The Death of Nintendo?
(Formerly on another site)
ZombiU was a commercial failure. Even with some Wii U’s being bundled with the game, it just didn’t sell. And despite being one of the more popular launch titles, Ubisoft has pretty much come out and said there won’t be a sequel. There’s no desire to even think about making one. This isn’t the only story of a third party developer not being pleased with the Wii U. Remember EA’s promise of a new and exciting partnership with Nintendo? Yeah, that kinda fizzled out into oblivion. Very few third parties, even Japanese ones, are coming to the Wii U with ports, let alone exclusives. Sure, there are still plans to release titles like Watch Dogs, a specialized version of Batman: Arkham City, Deus Ex: Human Revolution, and more. And yes, exclusives like Bayonetta 2 are coming. And of course, we can’t forget the first party powerhouse games the house of Nintendo will bring to us. But is it enough to keep the struggling Wii U afloat?
EA’s biggest concern was Nintendo’s lack of a solid online multiplayer experience. With many of their titles having huge online components, they just didn’t feel like Nintendo have enough online engagement to stick with them. The lack of a strong online presence, mixed with a console that just doesn’t come up to par for a AAA game engine, is causing EA to almost abandon the platform entirely. I wouldn’t doubt that big western publishers such as Activision and Ubisoft feel similarly, and without strong sales to try and give these companies hope that their future investments in the system will do well, they’re seeing less and less reasons to stick around. As EA’s Peter Moore stated, “It’s been a disappointment when you look at sell-through and, as a company, we have to be very judicious where we deploy our resources.”
Of course, Nintendo’s home consoles never seem to be big with third party developers, even those in Japan. The Gamecube was seen as a huge misstep for the company, even with some big titles announced for it. It almost looked like Nintendo was out for the count, if not for the rise of the DS, which allowed them to bring the world the Wii. And for all the success the Wii had commercially, much of that was due to the aiming at a non-traditional gaming audience, with a cheap price and some easy to play games. The studio that Mario and Zelda built churned out mad amounts of cash during that era without the ‘hardcore gamer’, without strong online connectivity, without stereotypical AAA games. But with the Wii U and a jump to HD, Nintendo is finding making the transition to a more modern console expectation difficult. I feel they messed up, not learning from Sony, MS, and other companies who had the same problems when the PS3 and Xbox 360 first came out. Not learning from their competitors’ mistakes has already cost them big time. Coupled with an upcoming holiday season with no major first party titles, Nintendo will have to make a stronger case for developers to work on Wii U games if sales slow even more so than they already have.

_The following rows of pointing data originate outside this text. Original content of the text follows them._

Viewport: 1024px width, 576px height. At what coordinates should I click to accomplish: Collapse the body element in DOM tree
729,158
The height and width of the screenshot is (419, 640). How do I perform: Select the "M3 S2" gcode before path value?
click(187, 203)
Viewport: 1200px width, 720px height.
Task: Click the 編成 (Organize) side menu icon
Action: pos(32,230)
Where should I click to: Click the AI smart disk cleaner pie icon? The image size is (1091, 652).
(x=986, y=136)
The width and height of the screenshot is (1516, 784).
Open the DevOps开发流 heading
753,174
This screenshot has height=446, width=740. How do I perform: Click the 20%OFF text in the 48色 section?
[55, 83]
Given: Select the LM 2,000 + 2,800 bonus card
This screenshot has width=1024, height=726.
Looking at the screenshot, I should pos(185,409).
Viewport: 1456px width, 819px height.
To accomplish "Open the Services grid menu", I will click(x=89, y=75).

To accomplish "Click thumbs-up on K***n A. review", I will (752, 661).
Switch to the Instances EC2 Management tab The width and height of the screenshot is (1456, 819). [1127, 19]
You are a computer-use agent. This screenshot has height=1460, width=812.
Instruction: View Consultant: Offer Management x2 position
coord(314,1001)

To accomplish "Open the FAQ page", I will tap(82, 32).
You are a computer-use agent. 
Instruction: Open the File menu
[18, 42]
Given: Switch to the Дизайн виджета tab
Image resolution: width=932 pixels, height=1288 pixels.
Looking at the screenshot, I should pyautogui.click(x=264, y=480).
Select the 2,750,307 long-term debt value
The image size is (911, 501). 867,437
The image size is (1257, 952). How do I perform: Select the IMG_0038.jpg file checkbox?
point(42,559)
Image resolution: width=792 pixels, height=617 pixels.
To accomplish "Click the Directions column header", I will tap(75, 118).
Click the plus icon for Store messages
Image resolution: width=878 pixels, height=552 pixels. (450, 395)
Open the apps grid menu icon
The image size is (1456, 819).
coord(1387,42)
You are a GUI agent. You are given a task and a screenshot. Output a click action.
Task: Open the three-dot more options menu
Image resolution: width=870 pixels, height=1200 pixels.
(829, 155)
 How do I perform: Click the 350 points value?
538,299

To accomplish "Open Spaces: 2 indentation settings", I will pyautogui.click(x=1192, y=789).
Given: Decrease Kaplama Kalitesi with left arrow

I won’t count Nintendo entirely out though. I know I personally will buy one for Bayonetta 2. The new Mario and Zelda games will move units, as will the new Super Smash Brothers. But I feel they may need to leave the home console race, and instead focus on where they’re still reign king: the handheld world. You can tell me all about phone/tablet gaming all you want, and I won’t deny there are some good app games out there. But you also have to acknowledge Nintendo’s utter dominance of the deeper, “more dedicated” in a sense, handheld market. I have a 3DS. I have several games for it I’ve bought brand new at retail. I know dozens of people with 3DSs. We can play online, we can play in the same room. Sure, I don’t care for the “3D” part, but there are a lot of good games on the 3DS. And there still remains third party support on that platform, even if just primarily from Japanese developers. With the upcoming Pokemon game, a new Zelda, a new Smash Brothers, and several high profile third party games coming, that system still prints money, even with strong competition from the phone/tablet space in western markets, and a decent fight from the Playstation Vita in the east. Whether it’s enough to keep Nintendo afloat through a possible failed home console is a different story.